### SUPPLIED PASSAGE
Former airman Aimee Sherrod stopped going to the therapy sessions, even though she couldn’t get visions of exploding mortars out of her head.
Military officials told her in one breath that she couldn’t do her job because she was diagnosed with post-traumatic stress, but in the next breath said she was fine.
Sherrod received a 10 percent disability rating from the military and the Department of Veterans Affairs in 2005, after the service medically discharged her. The senior airman had completed deployments to Pakistan, Jordan and Iraq in her four-year career. She left without even a military ID.
Even worse, she left questioning if there was anything wrong with her at all.
“I stopped going to sessions with the therapist because I figured since I got such a low rating that maybe nothing was wrong with me,” said Sherrod, 31, who spent most of her service inspecting aircraft, mostly rescue helicopters.
During her deployment to Camp Sather, Iraq, the enemy launched a mortar barrage on her portion of the flightline. She watched medics evacuate two airmen in her unit. At home, she still hears the whistles. The anxiety causes her to grind her teeth at night –so much that she broke a tooth.
Three years after her discharge, the Defense Department issued a memo mandating that service members diagnosed with PTSD receive a 50 percent rating when they retire. A 50 percent rating guarantees lifetime TRICARE medical coverage and tax-free retirement payments.
While the ruling has helped hundreds of veterans over the past four years, more than 4,000 veterans like Sherrod, who left the service between 2003 and 2008, didn’t have their records amended by the military corrections board.

### SOURCE INFORMATION
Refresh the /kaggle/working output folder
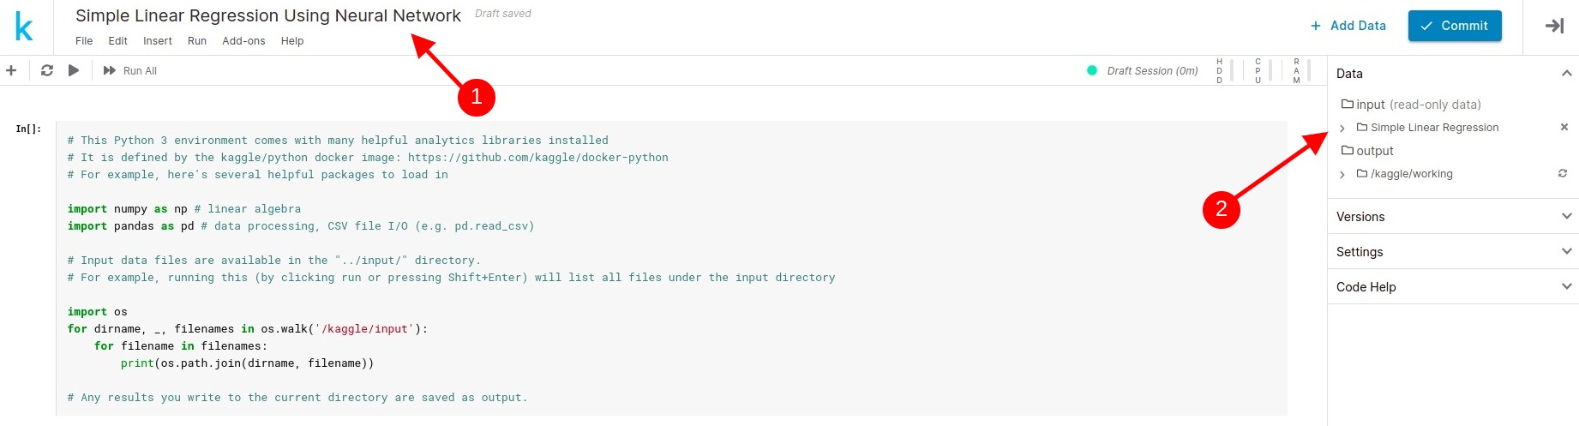The image size is (1579, 426). (x=1563, y=173)
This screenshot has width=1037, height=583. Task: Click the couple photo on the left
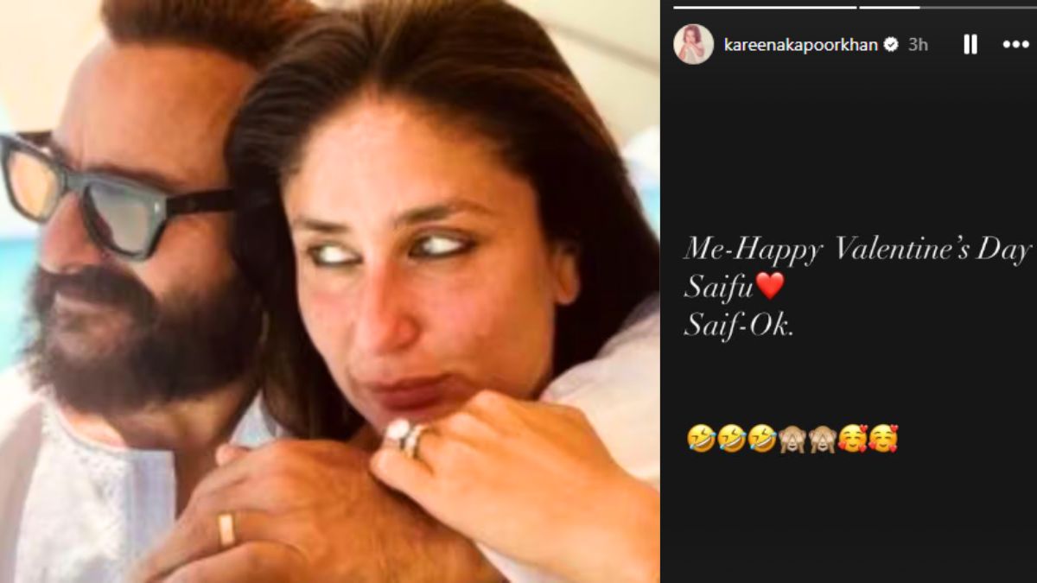click(x=330, y=291)
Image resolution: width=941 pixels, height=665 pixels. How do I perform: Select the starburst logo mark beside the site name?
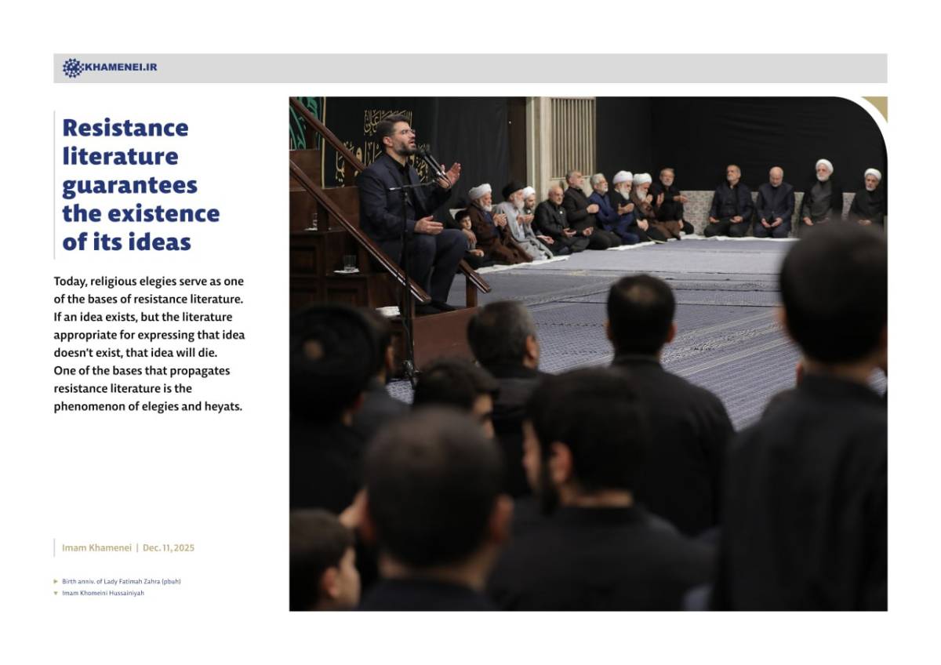72,67
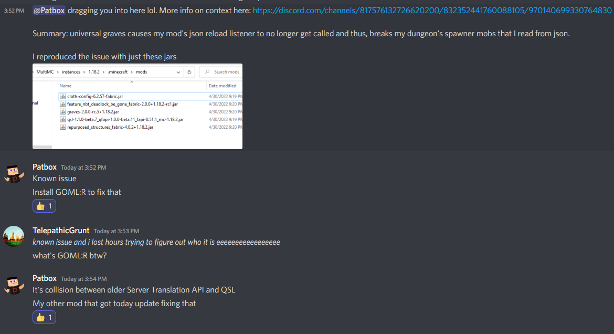Toggle the thumbs-up reaction on the 3:54 PM message
Viewport: 614px width, 334px height.
tap(44, 317)
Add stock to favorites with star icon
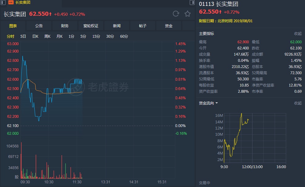The image size is (305, 187). [187, 14]
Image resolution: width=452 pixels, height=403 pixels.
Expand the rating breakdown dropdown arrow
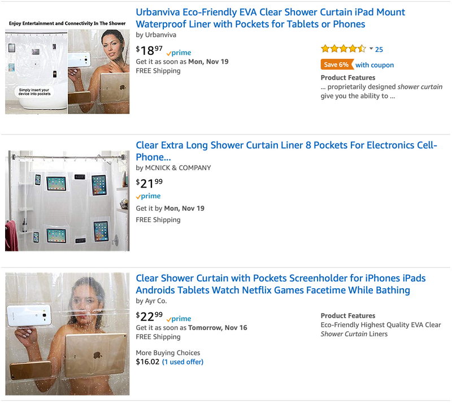pos(371,49)
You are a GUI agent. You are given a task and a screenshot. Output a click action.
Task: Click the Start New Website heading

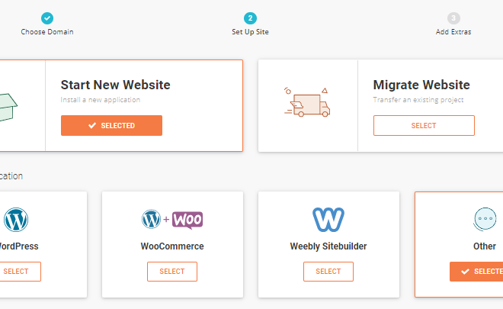point(116,85)

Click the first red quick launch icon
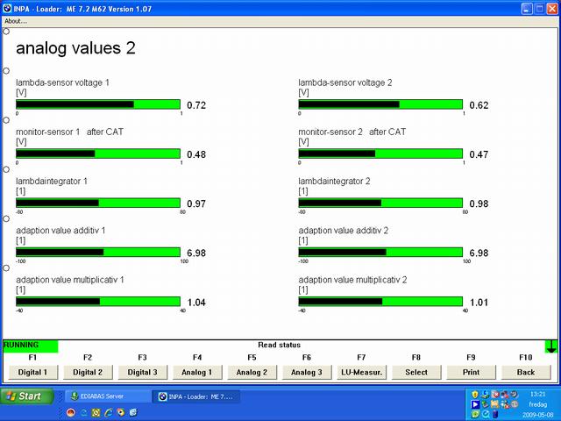tap(71, 412)
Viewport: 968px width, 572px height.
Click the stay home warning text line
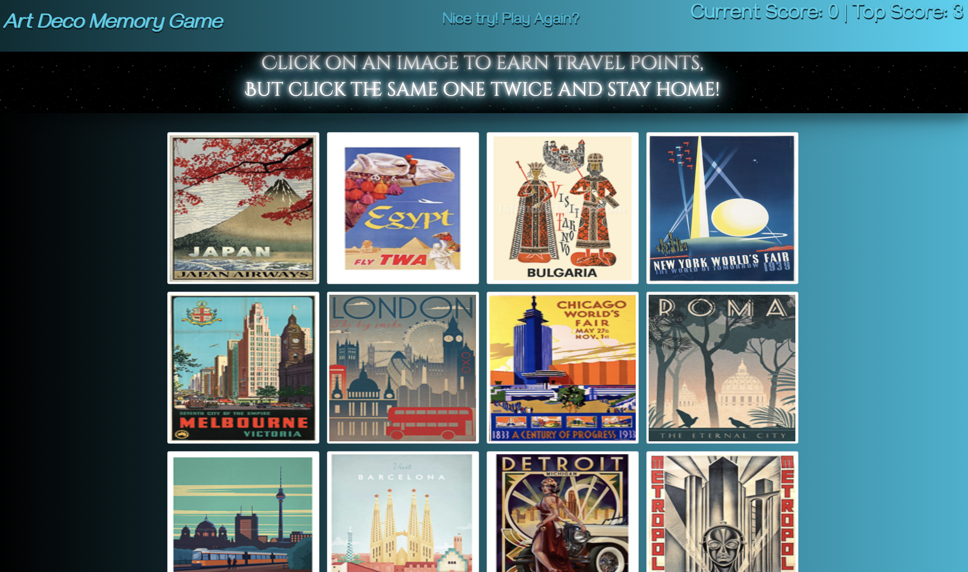coord(482,89)
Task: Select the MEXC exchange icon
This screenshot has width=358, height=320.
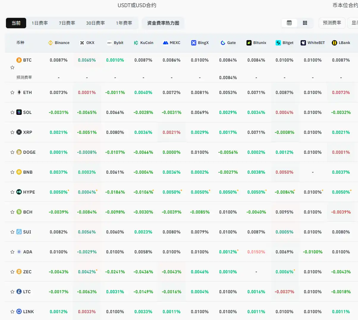Action: [x=165, y=43]
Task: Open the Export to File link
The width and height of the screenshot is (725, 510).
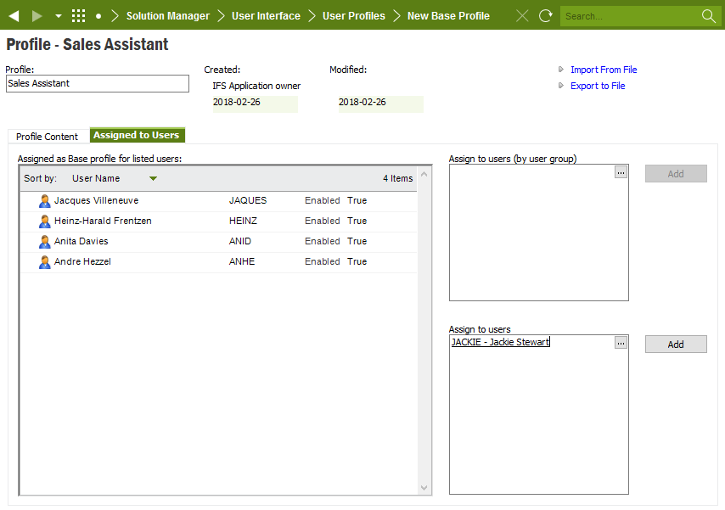Action: (x=597, y=86)
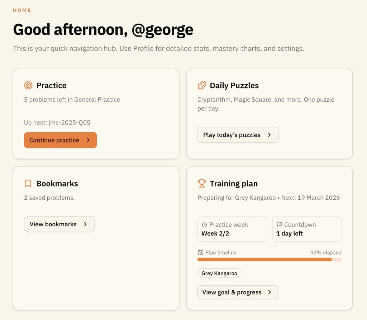
Task: Click the Daily Puzzles puzzle-piece icon
Action: pos(202,86)
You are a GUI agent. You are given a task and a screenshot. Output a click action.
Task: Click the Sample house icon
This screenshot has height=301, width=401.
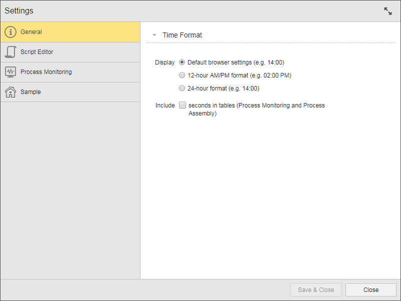click(x=11, y=92)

### TASK BRIEF
According to the article about Aimee Sherrod's PTSD disability rating, what rating did the Defense Department memo require for service members diagnosed with PTSD when they retire?

### TASK SOLUTION
A 50 percent rating.